Au Maroc, les futurs locataires sont confrontés à un obstacle financier important lors de la signature d'un bail. Selon des rapports récents, les propriétaires et les agents immobiliers exigent de plus en plus trois paiements distincts d'avance : le premier mois de loyer, une avance (souvent équivalente à un ou deux mois de loyer) et la commission du courtier. Pour un appartement loué à 4 000 dirhams par mois, cela peut représenter 12 000 dirhams avant même que le locataire ne reçoive les clés.
Cette pratique, bien que non nouvelle, s'est standardisée, ce qui pèse lourdement sur les locataires, en particulier dans les zones urbaines où la demande de logements est forte. L'obligation de payer une somme aussi importante d'avance peut exclure de nombreux locataires potentiels, notamment les jeunes et ceux qui ont peu d'économies.

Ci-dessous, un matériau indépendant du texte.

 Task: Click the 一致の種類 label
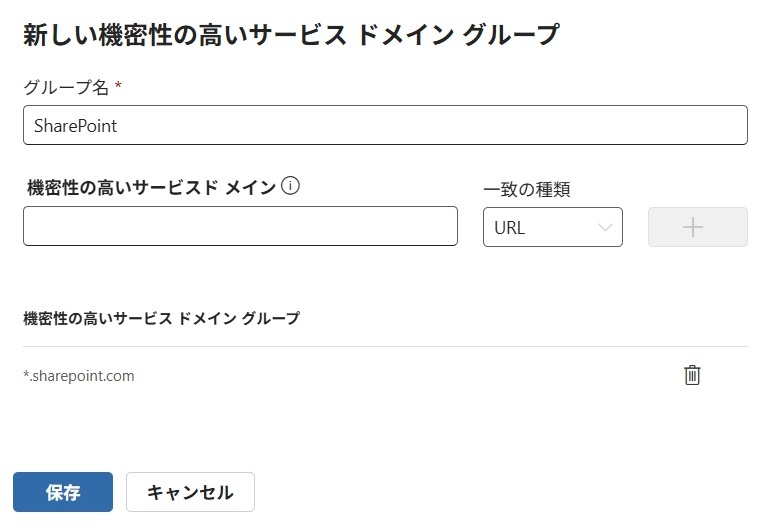pos(527,189)
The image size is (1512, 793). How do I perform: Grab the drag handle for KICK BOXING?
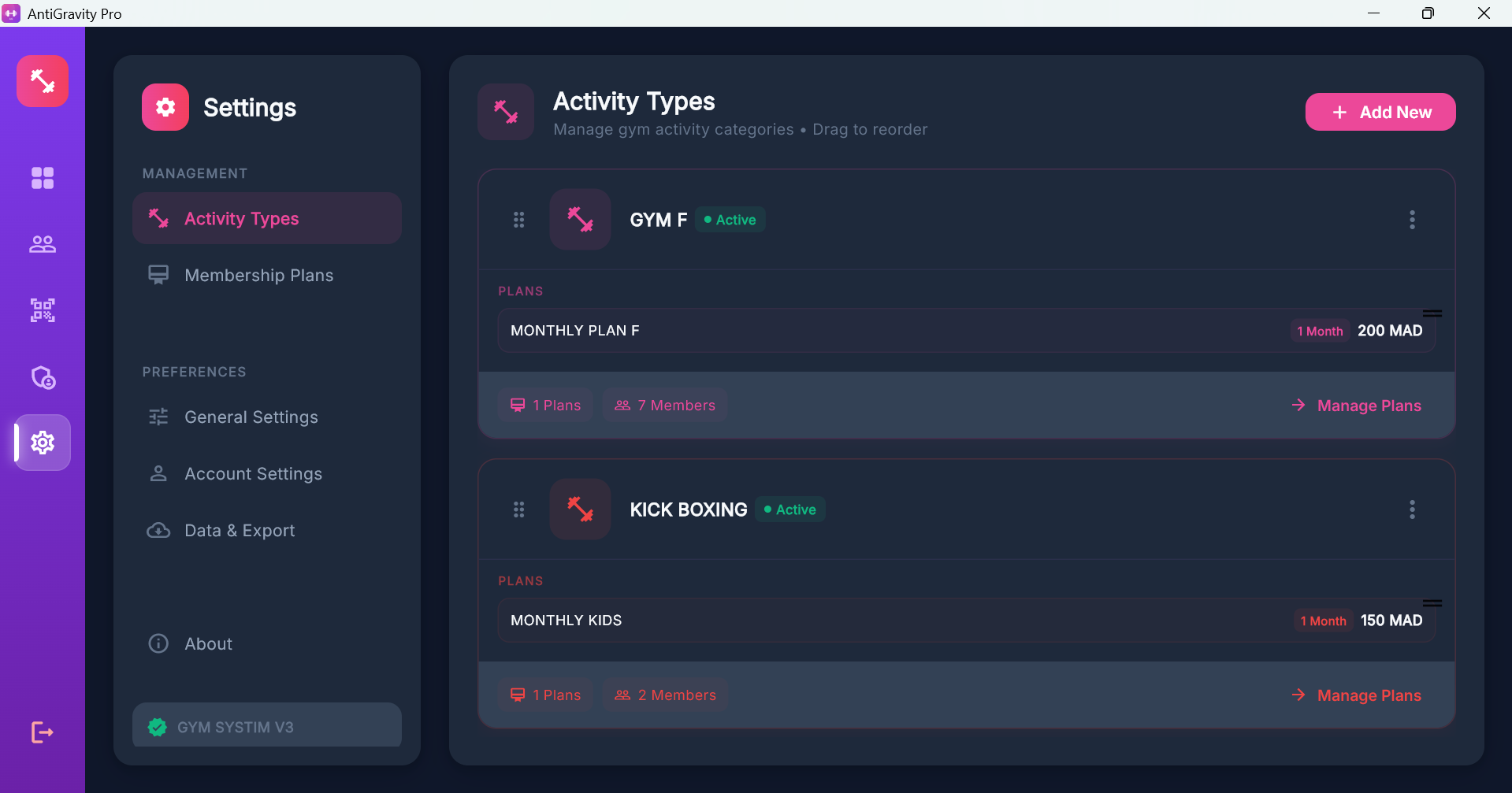(x=518, y=510)
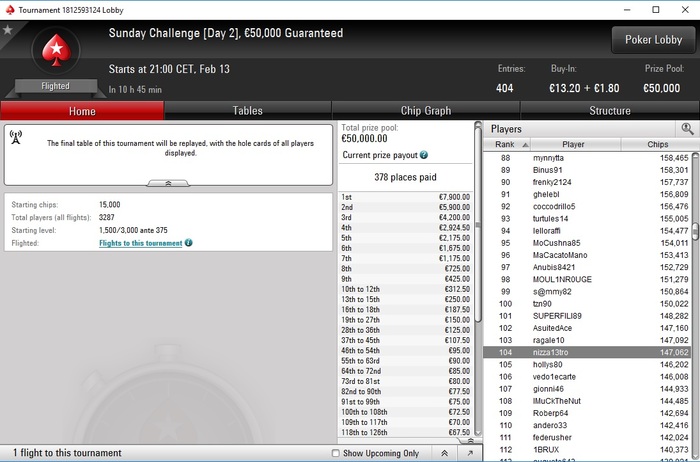Go back to Poker Lobby
Viewport: 700px width, 462px height.
(x=654, y=40)
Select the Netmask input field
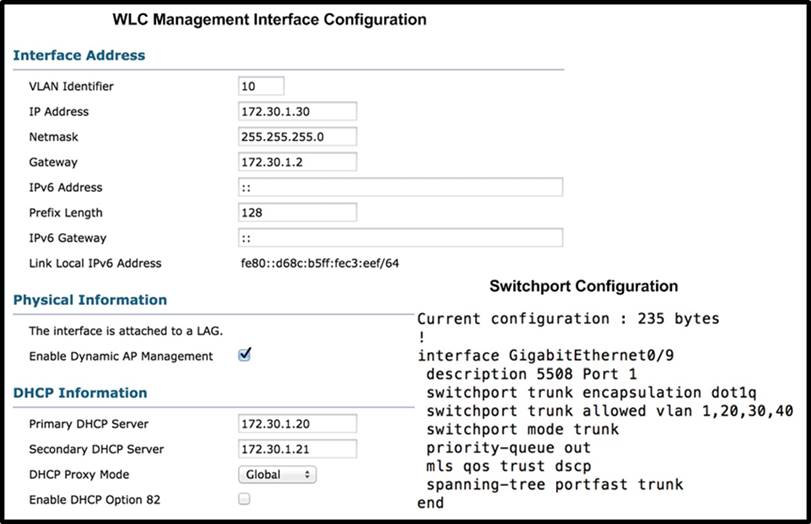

Les associations de consommateurs ont appelé à une plus grande transparence et à une réglementation du marché locatif. Ils soutiennent que l'accumulation de ces frais doit être clairement communiquée et que les locataires doivent être protégés contre les demandes excessives. Certains suggèrent que l'avance devrait être plafonnée ou que la commission du courtier devrait être payée par le propriétaire, comme c'est courant dans d'autres pays.
En date d'août 2026, il n'existe aucune législation officielle limitant spécifiquement ces coûts initiaux. Cependant, la question a suscité un débat parmi les décideurs politiques et les professionnels de l'immobilier sur la nécessité d'une réforme pour rendre le logement plus accessible.